I sensed that God had spoken to me as strongly as I have felt a handful of other times in my life.
For about two years now, Benjamin and I have been in marriage counseling. Before counseling, and throughout it, I felt a reoccuring sense that we weren’t going to make it. There were countless days I felt maxed out with the pain of living with him, and I felt like leaving. The counseling was vaguely helping, but seemed insufficient to resolve our issues. I wanted out of our marriage so badly. I even voiced to a few close friends that I felt marrying him was the worst decision of my life, and more than anything in my life, I wished I could take it back.
So hearing this clear statement from God was more of a blow than a relief. Now I really couldn’t leave. The only hope I had was that if God was telling me to stay in, He must also be planning to make it a place where I could survive. I already knew I couldn’t keep living the way we had been for most of our marriage. Hence my desperation in wanting to leave. God had to know that, and therefore, had to have a plan to make our marriage a place where I could live, where it wouldn’t continue being the way it was.
I didn’t tell anyone about this experience for weeks, just praying and pondering in my heart. Several months later, I felt it was the right time to tell Benjamin. He cried a lot. It was really healing for him to hear.
There have been a lot of ups and downs during counseling. Times where things seemed to be going amazingly well, so many problems were resolved, significant progress was being made. But then things would take a turn for the worse, chaos would ensue, and I would desperately want out. This was really my worst fear of staying in the marriage, because it is the most common pattern for those with ADHD (and even some other mental disorders): someone gets upset with you, so you work really hard and get better for a while, then you relapse and everything falls apart again. I had experienced this pattern throughout our entire seven years of marriage, and after that much time, really didn’t have hope things would change for the better, then STAY changed for the better.

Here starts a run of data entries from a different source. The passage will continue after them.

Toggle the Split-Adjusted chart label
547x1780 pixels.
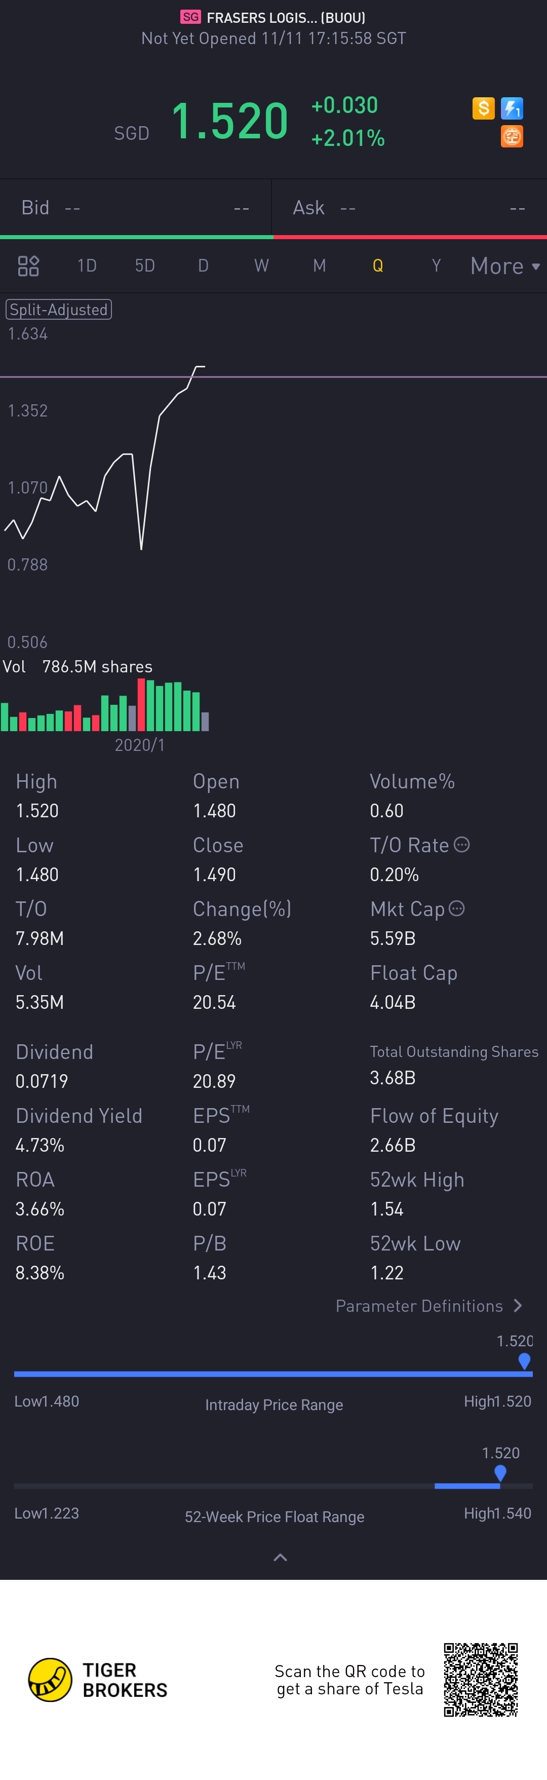[59, 310]
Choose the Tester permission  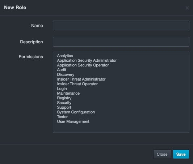click(62, 117)
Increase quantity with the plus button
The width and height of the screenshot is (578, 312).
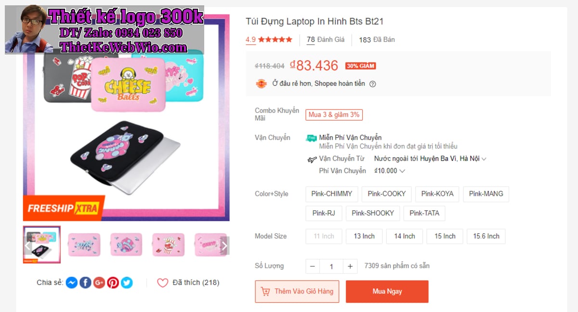tap(350, 266)
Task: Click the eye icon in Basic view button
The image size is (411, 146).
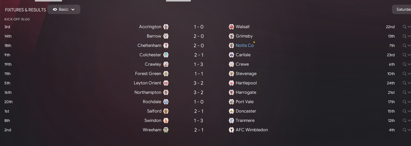Action: tap(55, 10)
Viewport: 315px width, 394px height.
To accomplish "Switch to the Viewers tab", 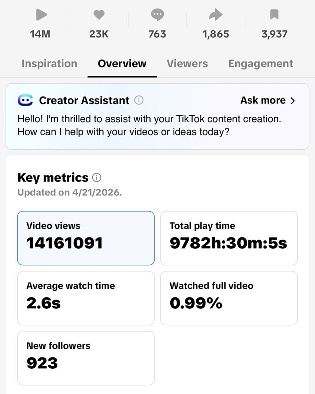I will tap(187, 64).
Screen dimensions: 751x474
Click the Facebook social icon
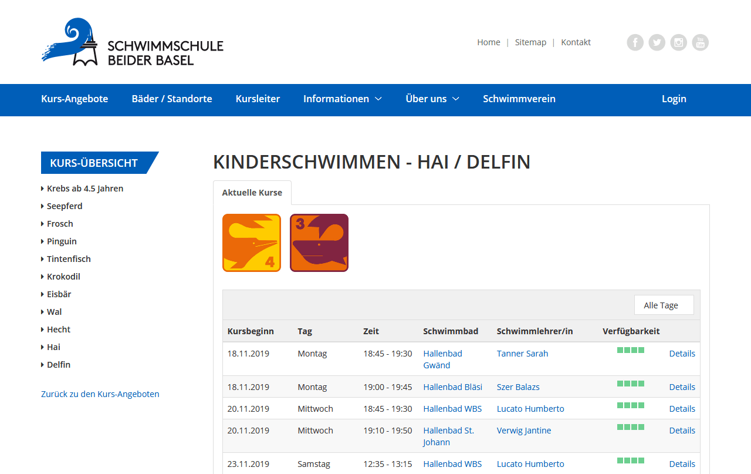[635, 42]
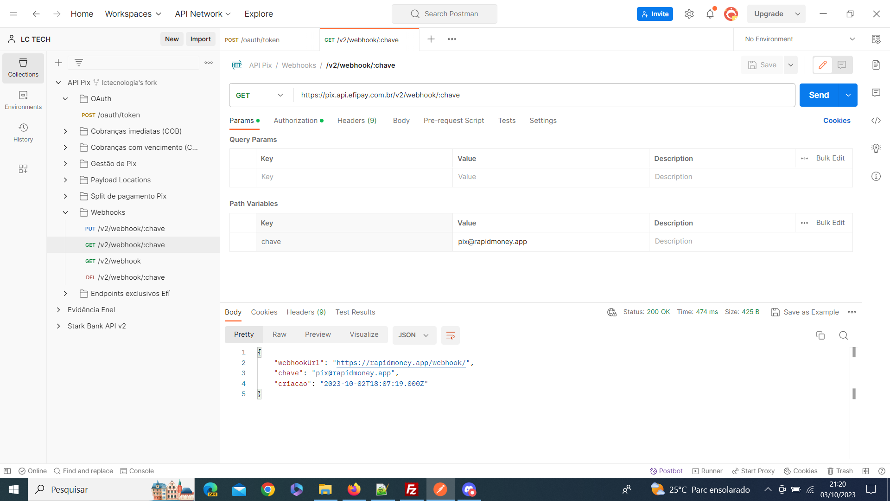Screen dimensions: 890x501
Task: Click the No Environment dropdown
Action: point(799,39)
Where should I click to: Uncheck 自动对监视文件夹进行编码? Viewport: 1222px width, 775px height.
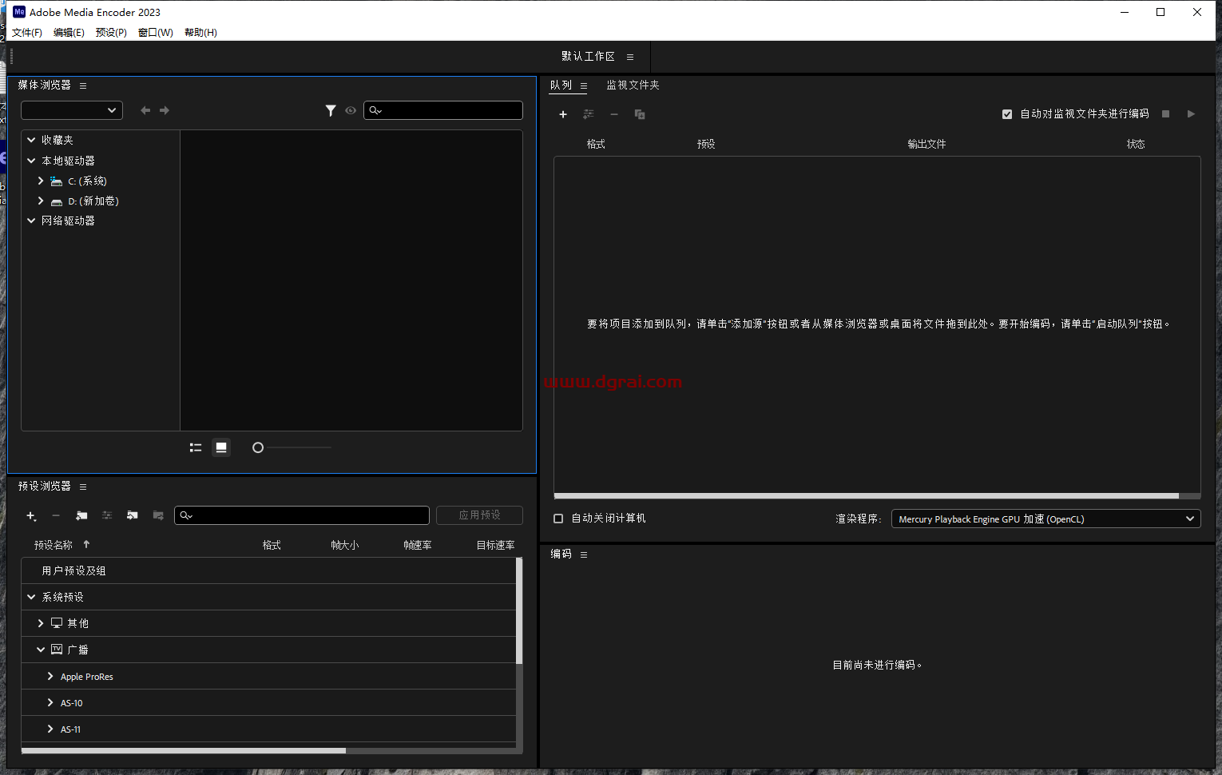click(x=1007, y=114)
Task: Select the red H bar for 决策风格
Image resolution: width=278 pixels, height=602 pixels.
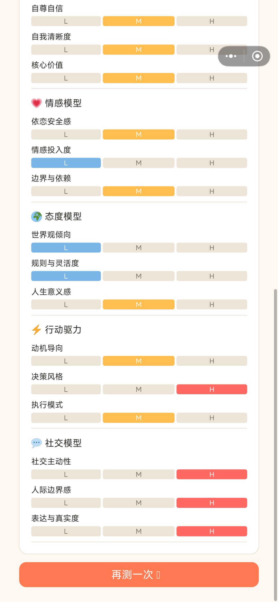Action: 212,389
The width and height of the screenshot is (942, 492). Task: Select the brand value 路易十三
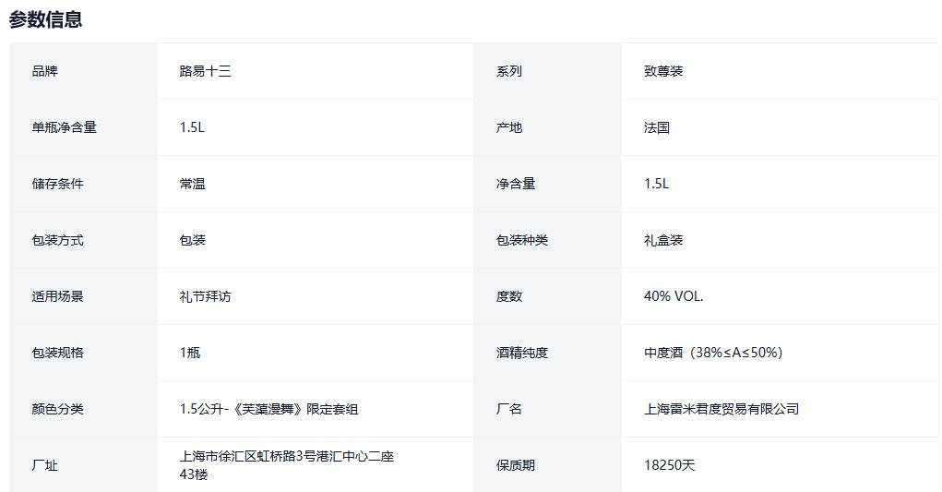[205, 71]
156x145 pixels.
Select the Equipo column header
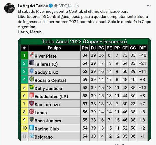[x=54, y=48]
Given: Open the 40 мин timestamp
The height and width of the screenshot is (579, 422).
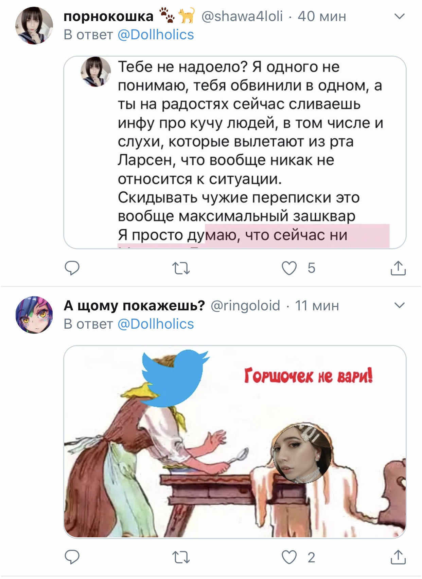Looking at the screenshot, I should [x=322, y=16].
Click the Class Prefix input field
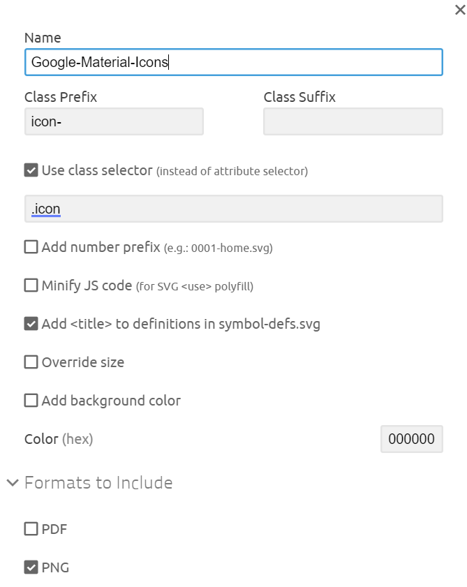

Well, I’m happy (but still somewhat hesitant) to report that for now, staying better has been staying for a while. Benjamin needed a stimulant-type medication for ADHD, as the non-stimulant was helping, but wasn’t strong enough to completely treat the problem. Since taking the stimulants beginning in November, he has consistently been acting like a responsible, caring, responsive, attune adult. It has made a world of difference, and he honestly loves the way he feels when he takes them. He can immediately tell he is more alert, focused, motivated, and energetic. The difference is like night and day, and I couldn’t be more grateful.
All along the way of my sadness, anger, frustration, and feelings of lack of commitment, this was what I really wanted. To have a marriage. A marriage to Benjamin.
It wasn’t that I wanted to leave. I just didn’t want things to stay the same. It wasn’t that I didn’t love him. It was that I couldn’t believe he loved me when he kept doing so many things that were hurtful to me. It wasn’t that I wanted a divorce. It was that I wanted an amazing marriage, and this wasn’t being it.
I couldn’t be more grateful to God, our counselors, my parents, family, and friends who have done their part to help us pull through.
We are not abandoned, because God has not abandoned us. And he has put people in our lives who didn’t abandon us, and who became the faithful hands and feet of Jesus in our lives.